### [YOUR GOAL]
From the records below, take each line where the string "computer" shows up and copy it.

Pixel coordinate grounding data
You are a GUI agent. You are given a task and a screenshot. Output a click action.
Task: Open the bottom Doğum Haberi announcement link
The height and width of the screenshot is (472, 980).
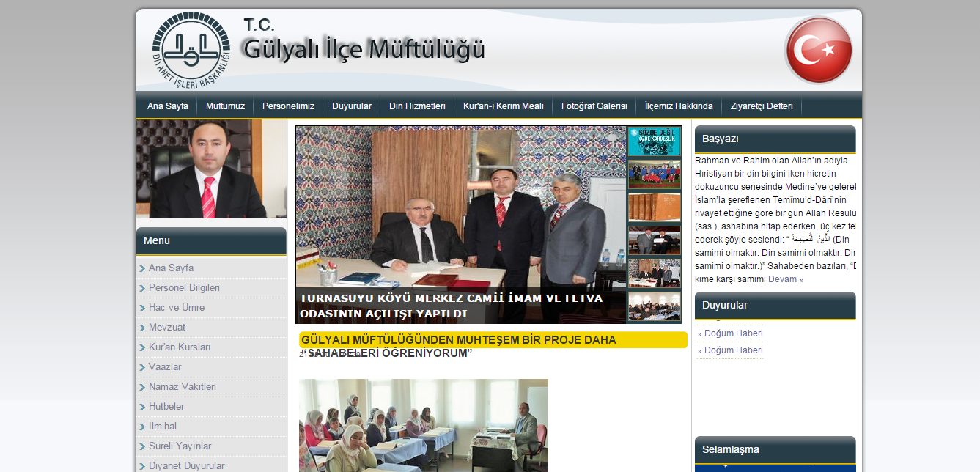[x=733, y=350]
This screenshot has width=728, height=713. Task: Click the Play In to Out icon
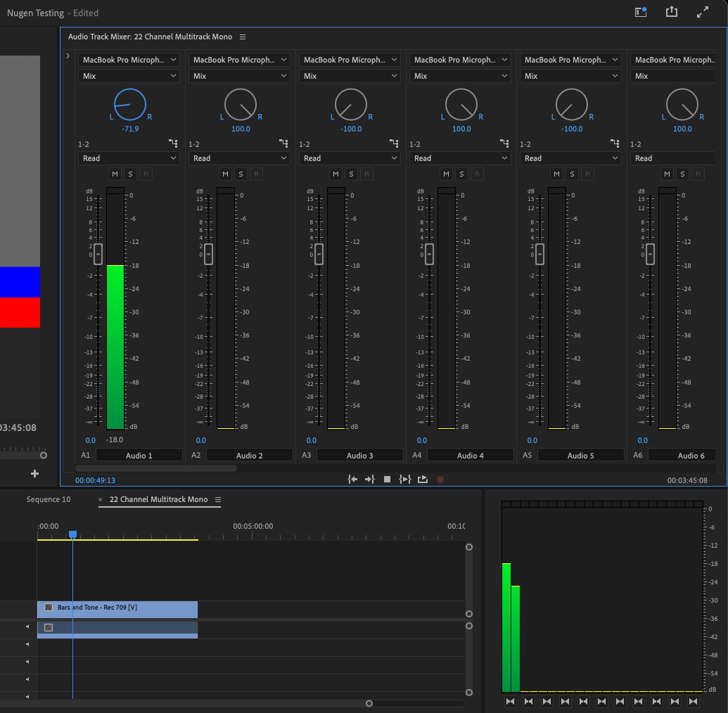coord(404,478)
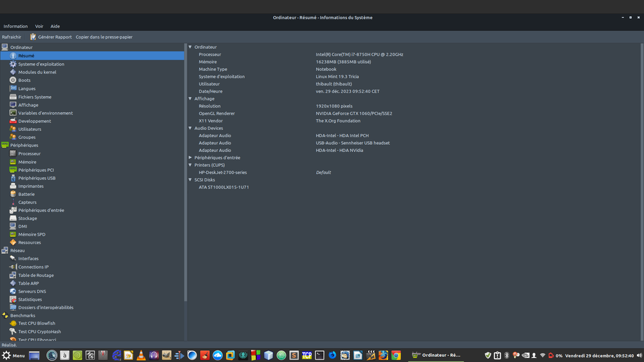Image resolution: width=644 pixels, height=362 pixels.
Task: Expand the Périphériques d'entrée group
Action: point(190,158)
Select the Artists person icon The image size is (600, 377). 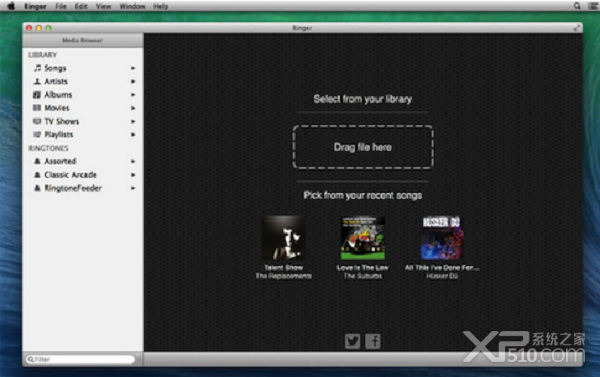coord(37,81)
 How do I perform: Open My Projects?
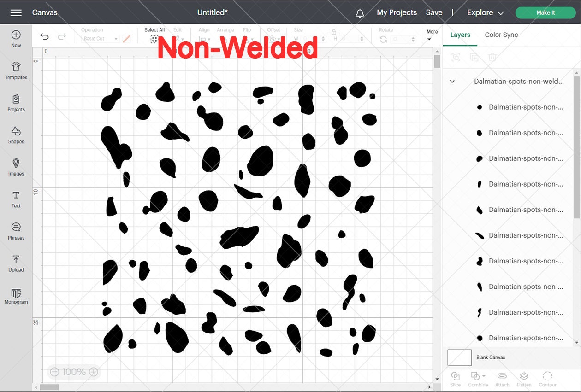click(397, 12)
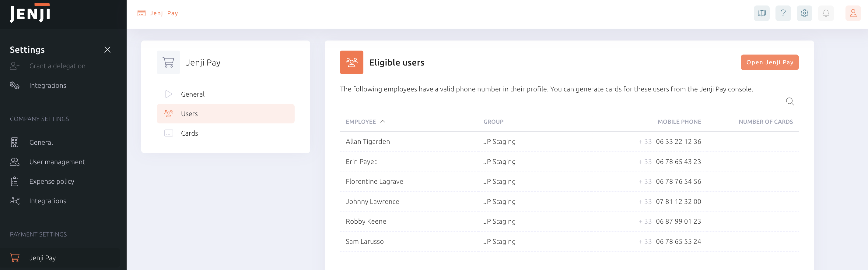Open the user profile avatar icon

tap(853, 13)
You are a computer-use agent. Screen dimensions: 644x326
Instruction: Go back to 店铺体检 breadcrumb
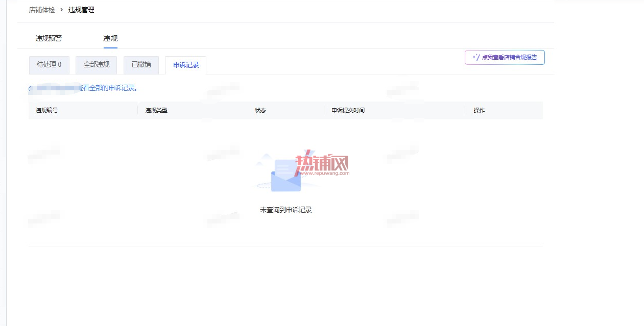click(x=42, y=10)
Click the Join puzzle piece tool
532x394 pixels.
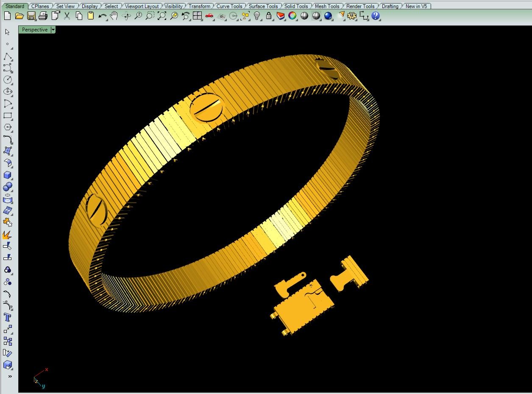(x=7, y=222)
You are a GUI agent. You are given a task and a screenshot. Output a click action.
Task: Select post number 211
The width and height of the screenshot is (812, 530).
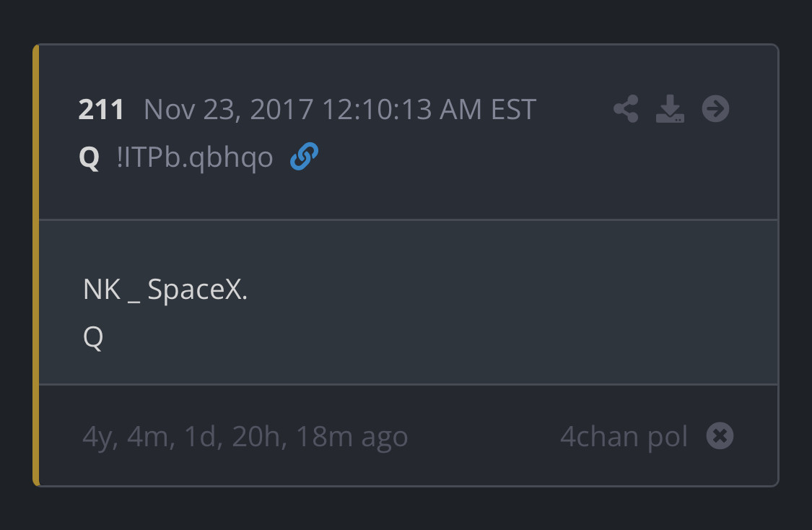click(101, 110)
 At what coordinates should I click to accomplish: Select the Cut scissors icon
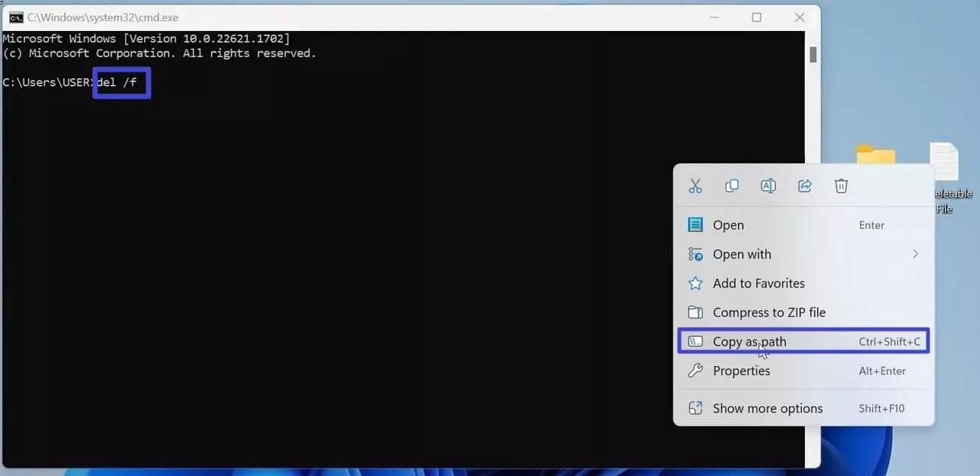coord(695,185)
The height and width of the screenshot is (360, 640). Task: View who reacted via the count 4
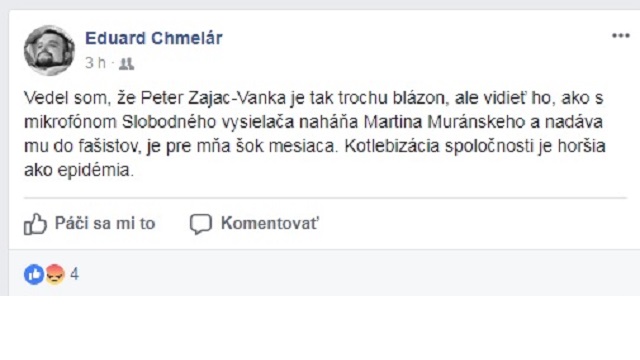[x=74, y=274]
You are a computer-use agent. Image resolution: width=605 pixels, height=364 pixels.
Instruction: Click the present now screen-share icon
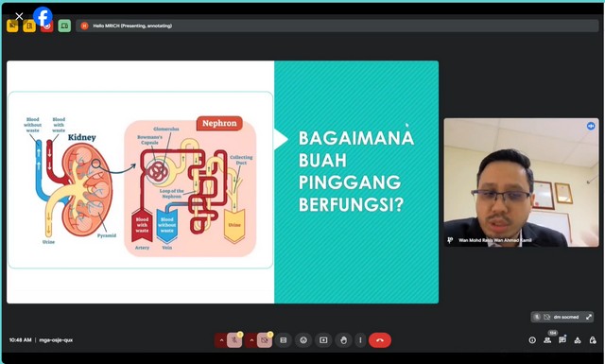coord(323,340)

### [OUTPUT OF THE EXERCISE]
You are a computer-use agent. Screen dimensions: 644x326
You are a computer-use agent. Image resolution: width=605 pixels, height=364 pixels.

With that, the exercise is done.